The work of Ian Jones
author: ian jones | photographer: stuart hay
It’s thirty three years since I first started studying pottery, and I am intrigued to find myself still as interested in making functional pottery as I was in 1974. Functional work doesn’t seem particularly sexy in this world of post-modern ceramics so for the last few years, whilst exploring my fascination with casseroles and teapots, baking dishes and coffee cups, I have had time to think about what it is that has sustained me making these pieces for so long.
I keep coming back to a question which has some personal meaning for me: Where is the art of pottery to be found?

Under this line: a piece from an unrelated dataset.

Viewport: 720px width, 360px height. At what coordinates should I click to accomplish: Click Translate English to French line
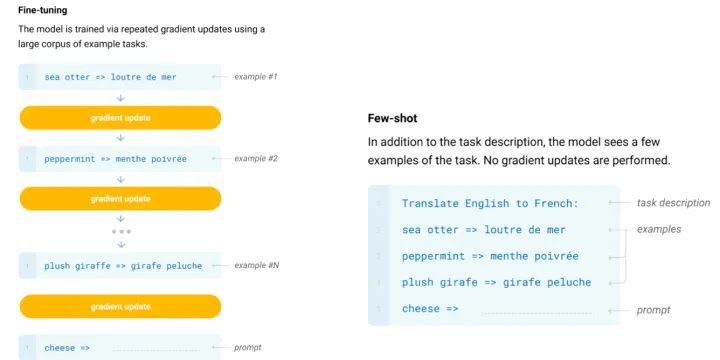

In these times of university-based ceramic training, it seems that ceramics is commonly viewed through the eye of related arts. If the decorated surface works in terms of painting, then it is successful art. If the form works in sculptural terms, again it is art. If the ceramic object makes a statement on the war in Iraq, or comments on the human condition, or is witty or cutting about modern times, it is art.
Above: Jug, unglazed stoneware, fired in anagama kiln for 5 days, November 2007, h.21cm
All of these are aspects that can give a ceramic object an excitement that generates the response in the viewer: this is art. However, this involves seeing the ceramic object through the filter of another art form, and often there seems to be no need for the object to be ceramic for the artistic statement to be successful. Gwyn Hanssen Piggott’s wonderful functional pots are regarded as ‘art’ because they make reference to the paintings of Giorgio Morandi and are displayed in the form of still life groupings.

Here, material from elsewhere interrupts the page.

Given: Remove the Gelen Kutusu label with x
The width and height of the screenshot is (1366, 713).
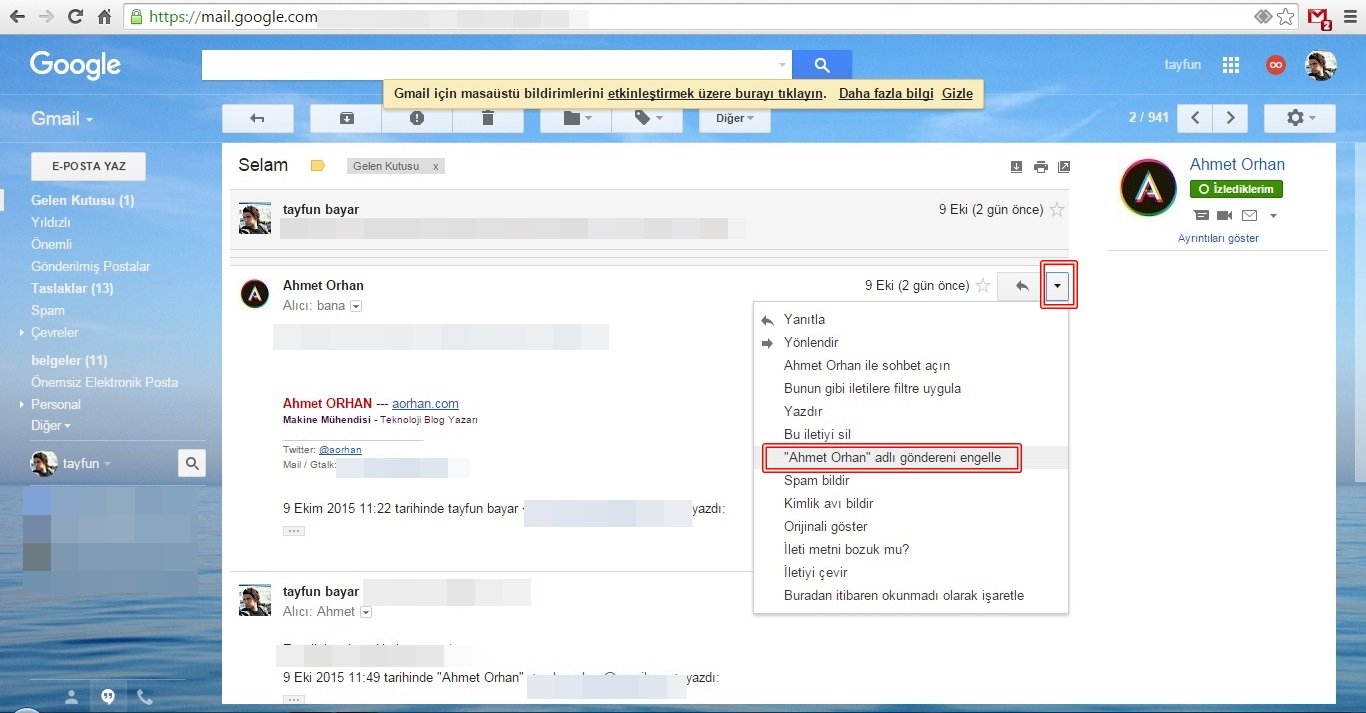Looking at the screenshot, I should [435, 166].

So back to my question: Where is the art of pottery to be found?
My personal answer to this question has evolved over time and has developed out of a phenomenon known to every production potter. On a ware-board of ostensibly identical wheel-thrown forms, there will be one object that is clearly better than the other objects. I cannot define why it is better, and, taken out of the context of the ware-board, all the objects might seem equally good or bad; but in the company of others on the ware-board there is some ‘point of interest’ which says to me, “This object works better.” Marc Del Vecchio, in his book Postmodern Ceramics, quotes a line from Omar Khayyam (1048–1131) which shows that this is not a new observation: “along a wall stood pot after pot, some were articulate and some were not.”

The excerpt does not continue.